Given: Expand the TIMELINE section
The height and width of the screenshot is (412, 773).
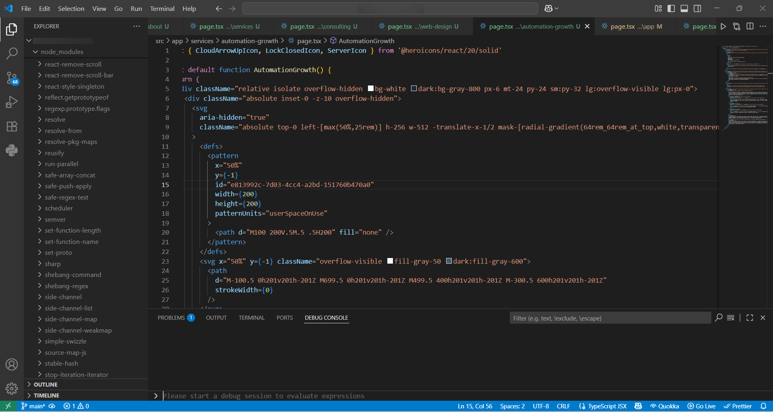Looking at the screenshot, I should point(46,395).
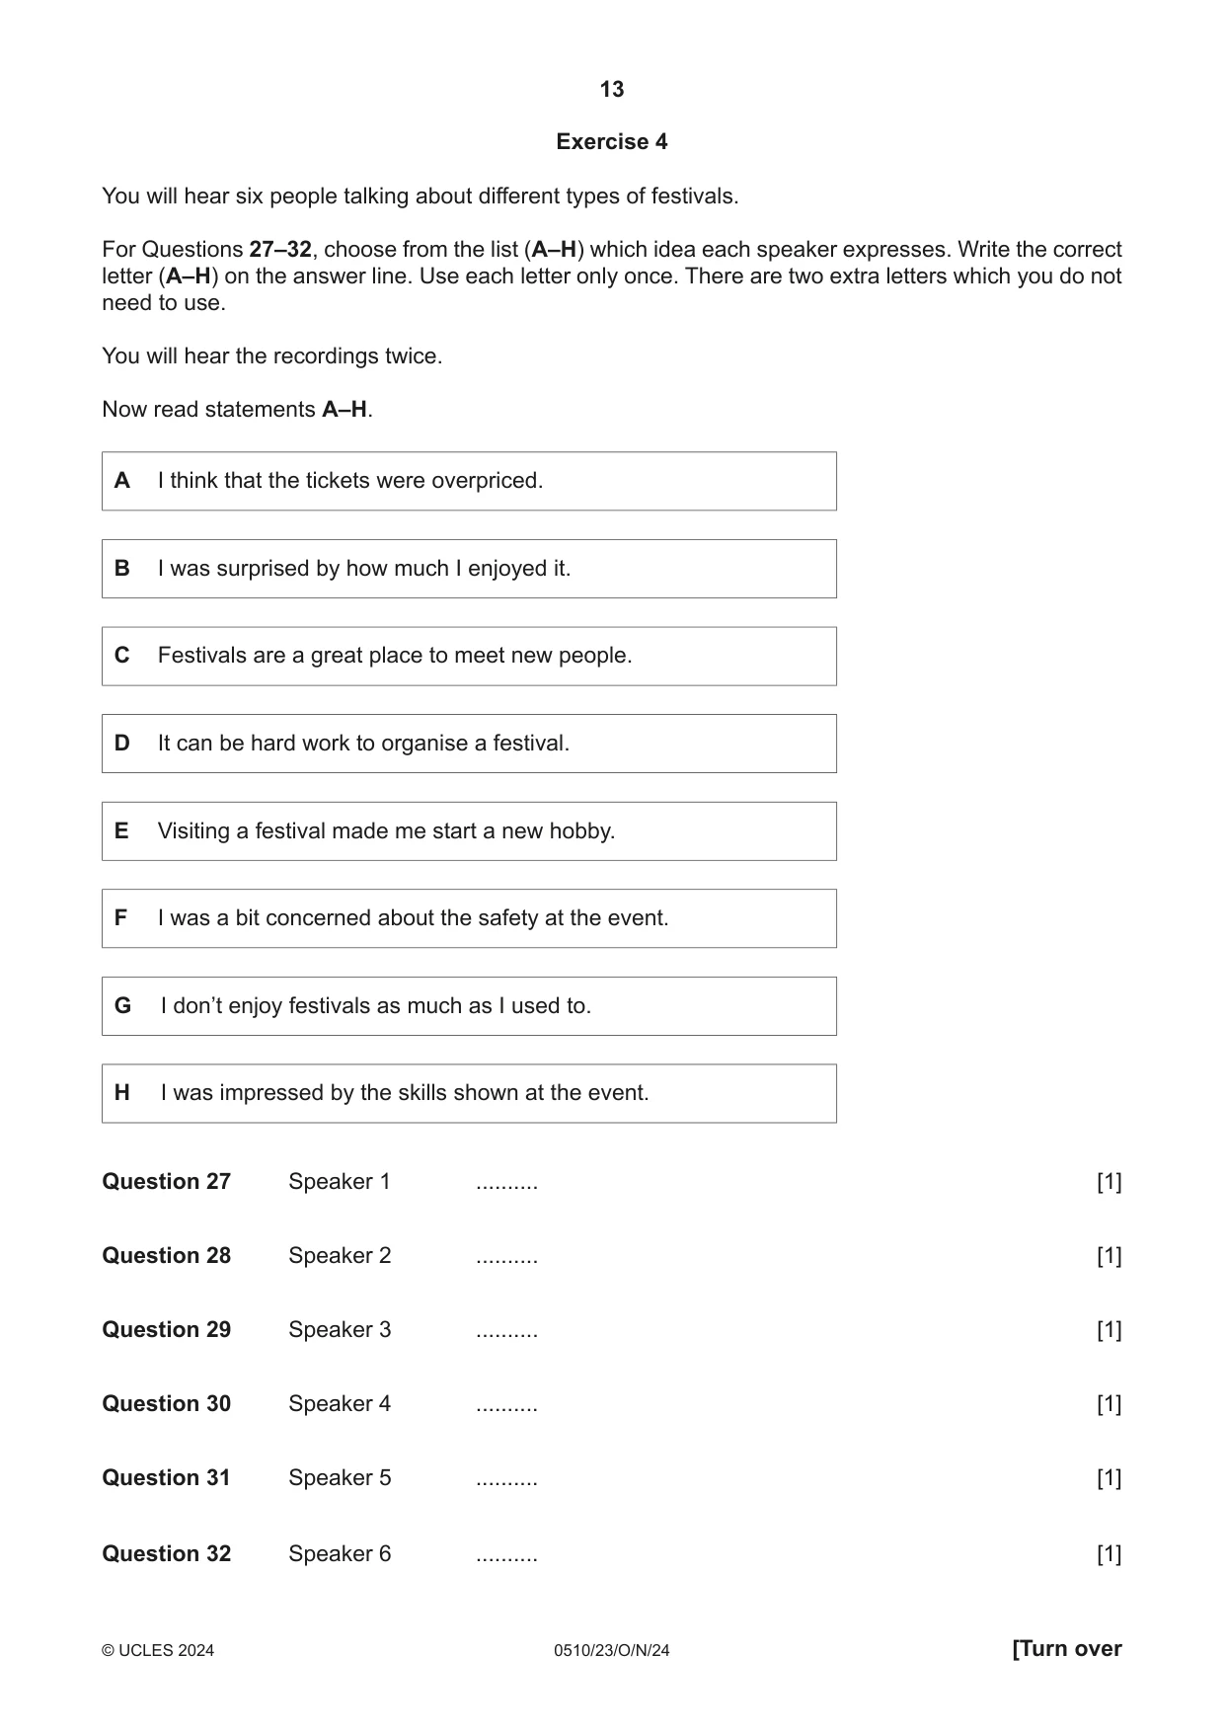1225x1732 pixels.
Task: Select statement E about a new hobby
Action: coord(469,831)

==

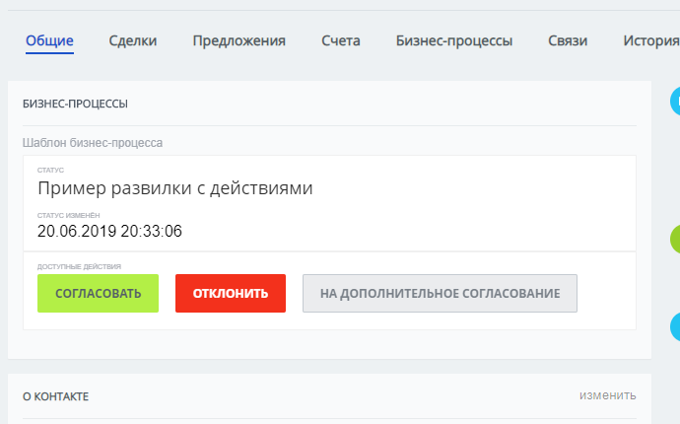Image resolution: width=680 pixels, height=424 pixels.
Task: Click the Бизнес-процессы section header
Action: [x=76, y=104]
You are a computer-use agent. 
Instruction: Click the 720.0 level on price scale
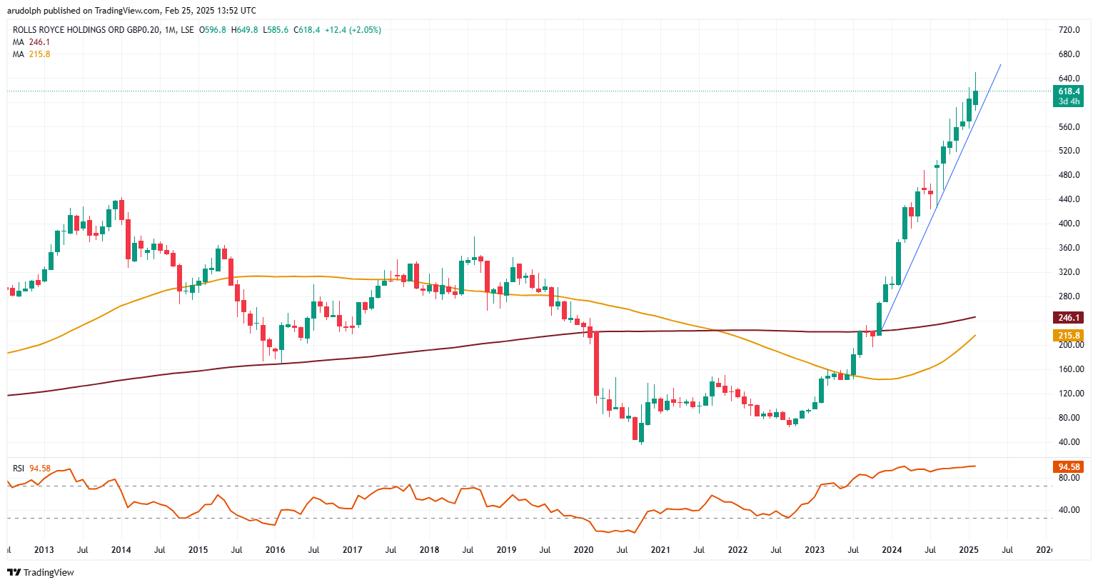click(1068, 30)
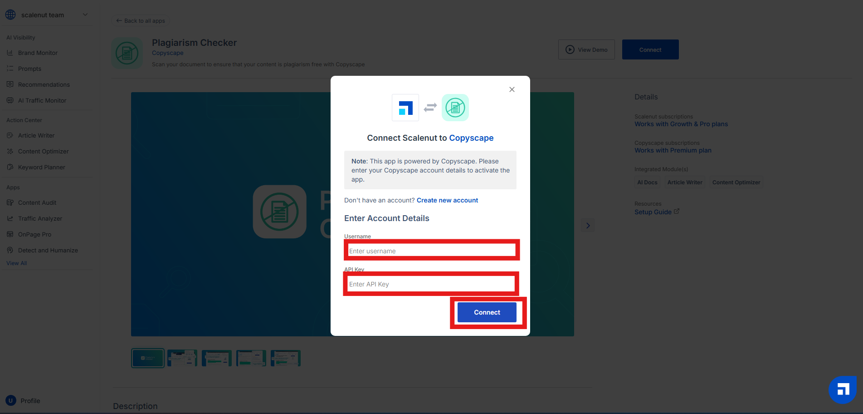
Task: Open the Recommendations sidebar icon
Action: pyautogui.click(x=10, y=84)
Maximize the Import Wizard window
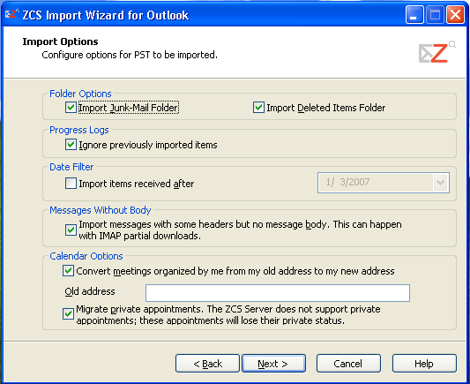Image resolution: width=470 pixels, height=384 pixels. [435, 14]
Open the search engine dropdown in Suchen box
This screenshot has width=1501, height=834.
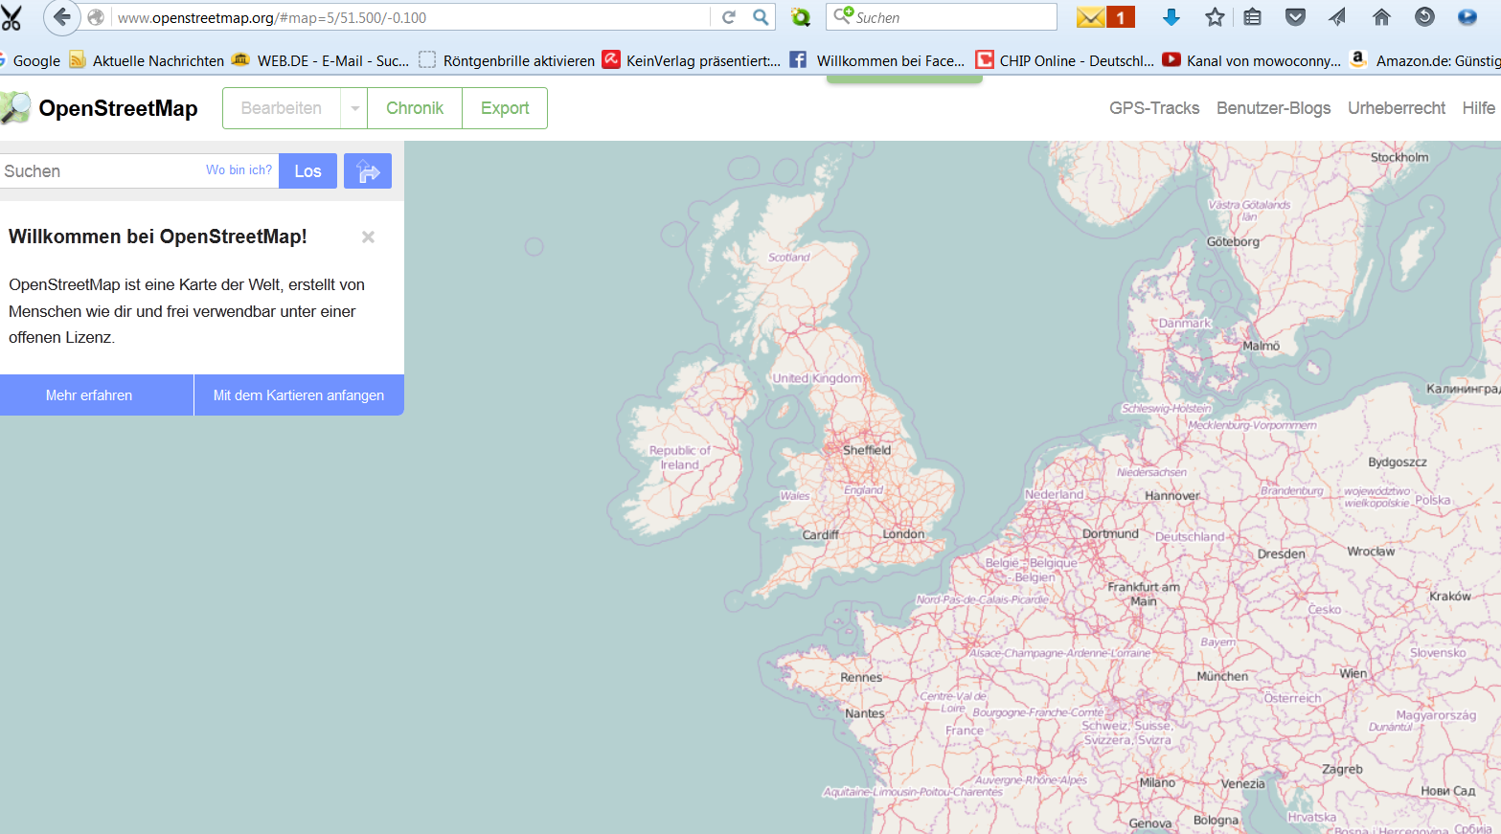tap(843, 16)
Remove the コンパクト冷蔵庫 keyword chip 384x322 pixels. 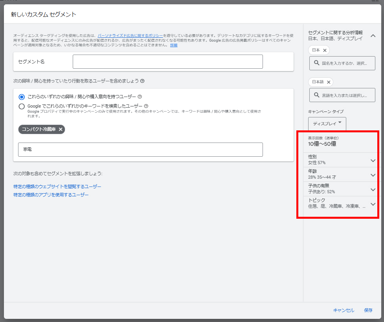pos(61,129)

---

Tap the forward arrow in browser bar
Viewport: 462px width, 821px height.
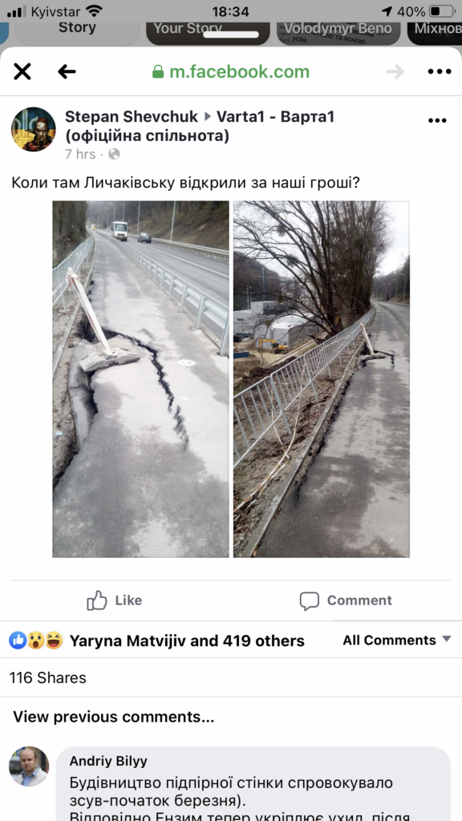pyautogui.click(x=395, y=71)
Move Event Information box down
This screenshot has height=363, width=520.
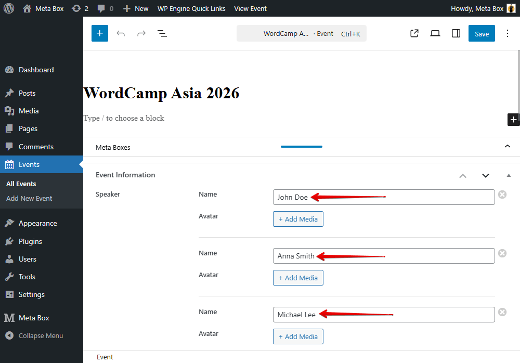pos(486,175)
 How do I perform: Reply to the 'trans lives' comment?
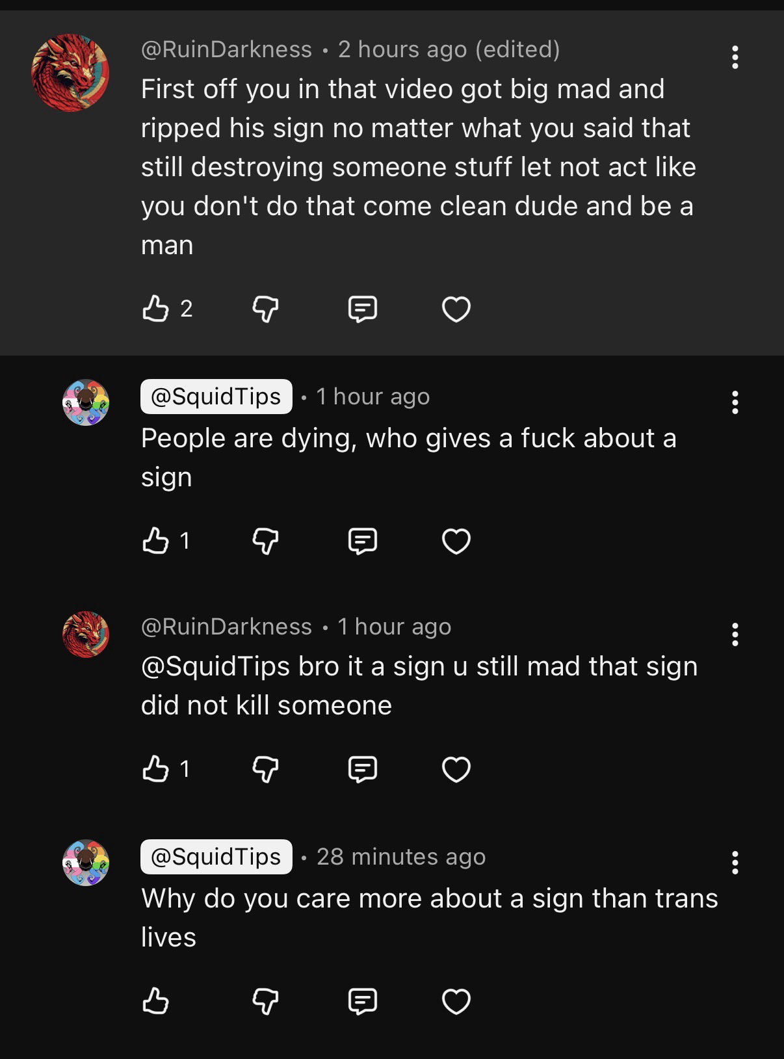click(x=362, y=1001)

**Exercise description:** Above are records; write out the lines from the one with "You are a computer-use agent." down to the one with "Open the search engine dropdown in Suchen box", exactly, leaving the pictures out.

**Solution below:**
You are a computer-use agent. 
Instruction: Click the 720.0 level on price scale
click(1068, 30)
Task: Open the Recommendations sidebar icon
Action: pyautogui.click(x=10, y=84)
Maximize the Import Wizard window
Image resolution: width=470 pixels, height=384 pixels. [435, 14]
Open the search engine dropdown in Suchen box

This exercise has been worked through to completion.